● **Exercise directions**
Return the lines of the material below word for word, leaving out the pictures.

+++

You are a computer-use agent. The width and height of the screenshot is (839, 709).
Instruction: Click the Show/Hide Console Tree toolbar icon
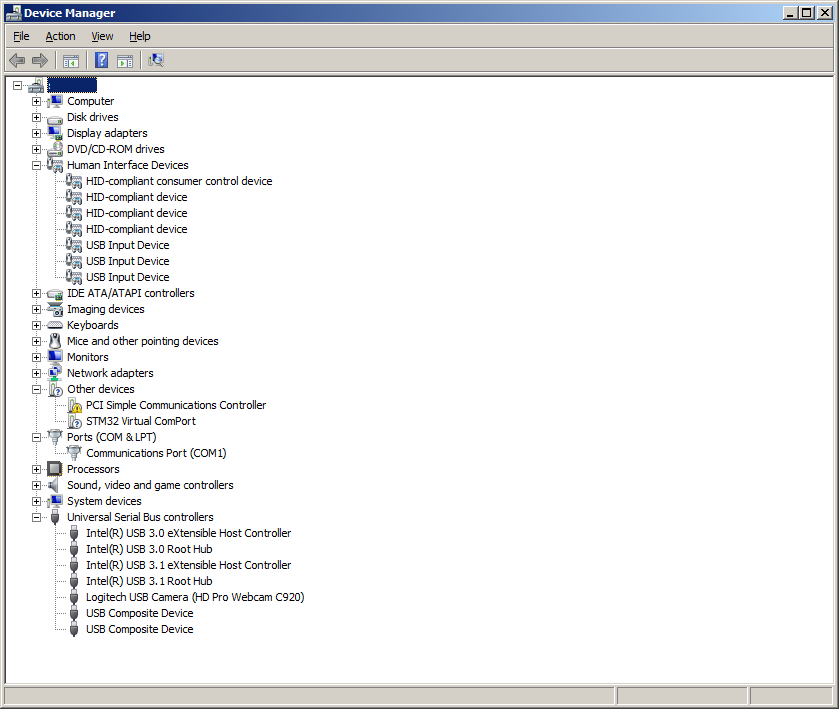70,60
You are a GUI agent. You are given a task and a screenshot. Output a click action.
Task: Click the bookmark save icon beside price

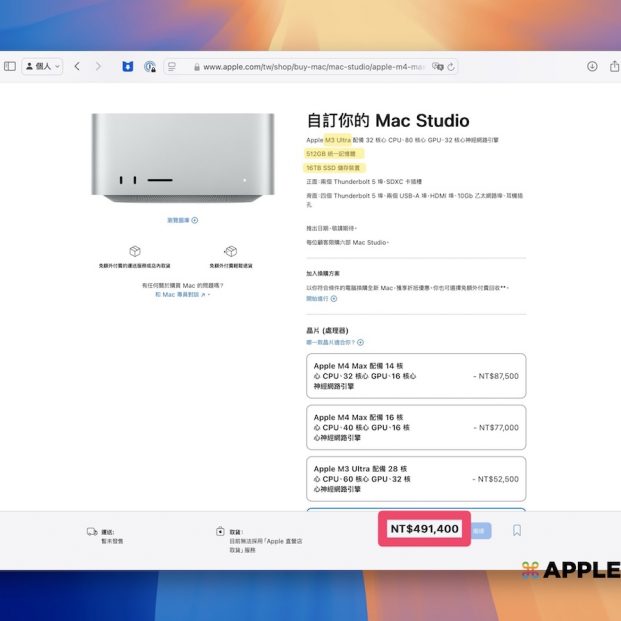[517, 531]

+++

● **Result of this task**
You are a computer-use agent. The width and height of the screenshot is (839, 709).
Instruction: Click the Show/Hide Console Tree toolbar icon
70,60
You are a GUI agent. You are given a task and a screenshot. Output a click action.
Task: Click the bookmark save icon beside price

[517, 531]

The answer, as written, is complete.